A case study describing the need for a generator rewind based on robotic findings was incorporated into the presentation. The robotic inspection for this unit included a partial stator-slot wedge-tightness check, an EL CID test, and visual inspection of field parts, stator core, and field/stator windings. Here were the findings:

    • Slot wedges in good condition.

    • Some FOD impact damage to the core.

    • Minor dusting in the stator.

    • Four broken leaves found on one main lead terminal stud.

    • Several slots found with springs moved and nearly closed vent holes.

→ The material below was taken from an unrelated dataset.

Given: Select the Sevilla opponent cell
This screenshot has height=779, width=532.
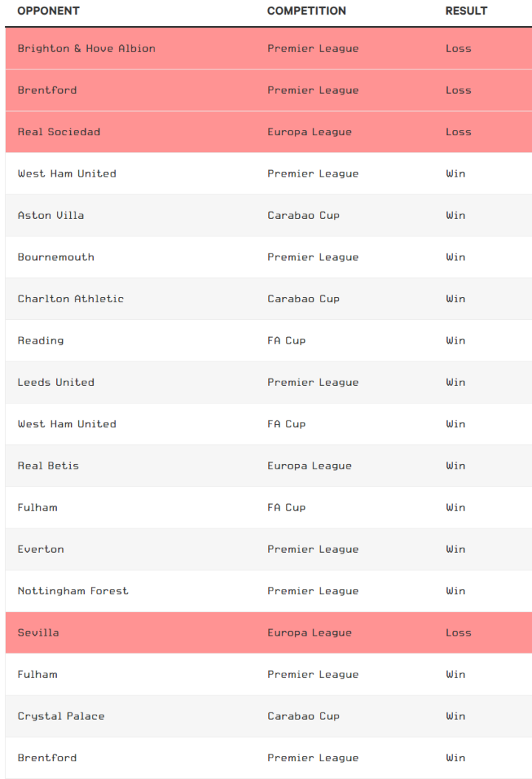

Generator monitoring to enable condition-based maintenance—partial discharge, rotor flux, rotor shaft voltage, endwinding vibration, stator temperature, collector health, and static leakage—was a major part of the presentation. Keep in mind that the benefits of early fault detection are considerable. For example, it enables plant personnel to control unit operation to limit deterioration and prevent a forced outage.

Each of the diagnostic tools noted above was reviewed in terms of the sensors used for detection, what was being monitored, and what it was capable of finding—for example, loose stator bars in the case of partial discharge.

To dig deeper into generator monitoring, inspection, and maintenance, access Clyde Maughan’s course, available at no cost, on the CCJ website. Maughan is well respected for his knowledge of generators, the focus of his 35-year GE career and more than three decades of consulting work after retiring from the OEM. The program is divided into the following manageable one-hour segments:

    • Impact of design on reliability.

    • Problems relating to operation.

    • Failure modes and root causes.

    • Monitoring capability and limitations.

    • Basic principles of inspection.

    • Test options and risks.

    • Basic approaches to maintenance.

The three afternoon breakout sessions each featured three presentations, conducted in parallel, as outlined below. These were followed by a reception and special GE product fair.

   Breakout No. 1:

    • Exhaust and wheel-space thermocouple reliability.

    • Rotor end of life.

    • Combustion systems.

   Breakout No. 2:

    • Control system obsolescence, including generator excitation systems.

    • Repair technology.

    • Peakers.

   Breakout No. 3:

    • Instrumentation.

    • FieldCore.

    • Accessories.

Users talk back. Attendees expressed several concerns during the course of GE Day. Here are a few of them:

    • Level of experience of FieldCore personnel.

    • Amount of time it takes to respond to pac cases.

    • Quotes for non-LTSA customers take too long.

    • Repair improvement and lead-time expectation.

    • Division of responsibility between the Power Services and Baker Hughes organizations.